#### Data shown ####

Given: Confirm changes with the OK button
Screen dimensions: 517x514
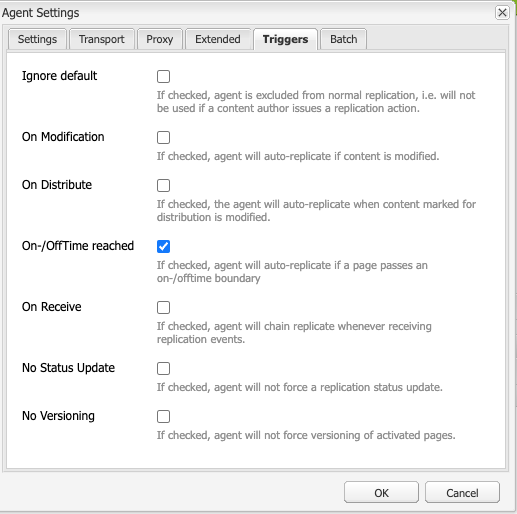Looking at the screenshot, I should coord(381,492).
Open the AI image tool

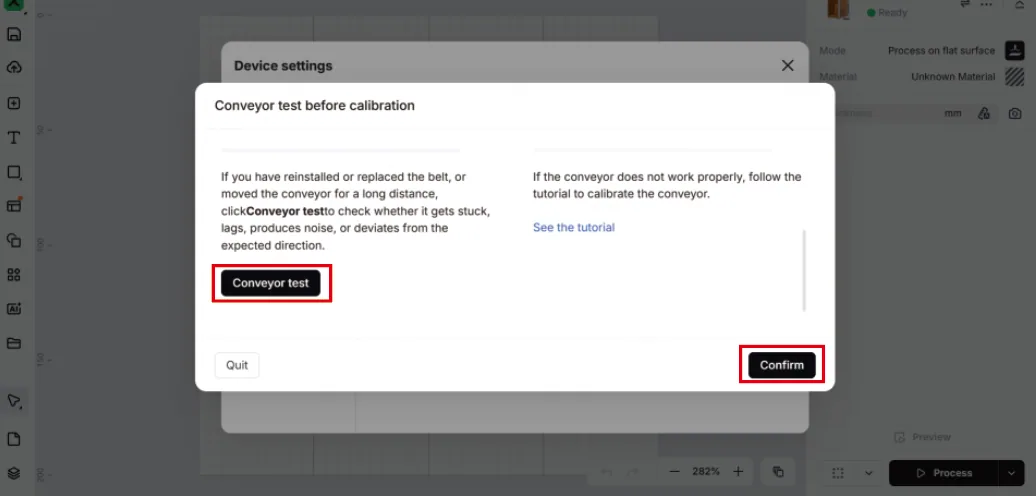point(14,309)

####

§ Your task
Transcribe the records above exactly as they appear, leaving out any pictures.

§ Answer area
Given: Confirm changes with the OK button
Screen dimensions: 517x514
Looking at the screenshot, I should coord(381,492).
Open the AI image tool

point(14,309)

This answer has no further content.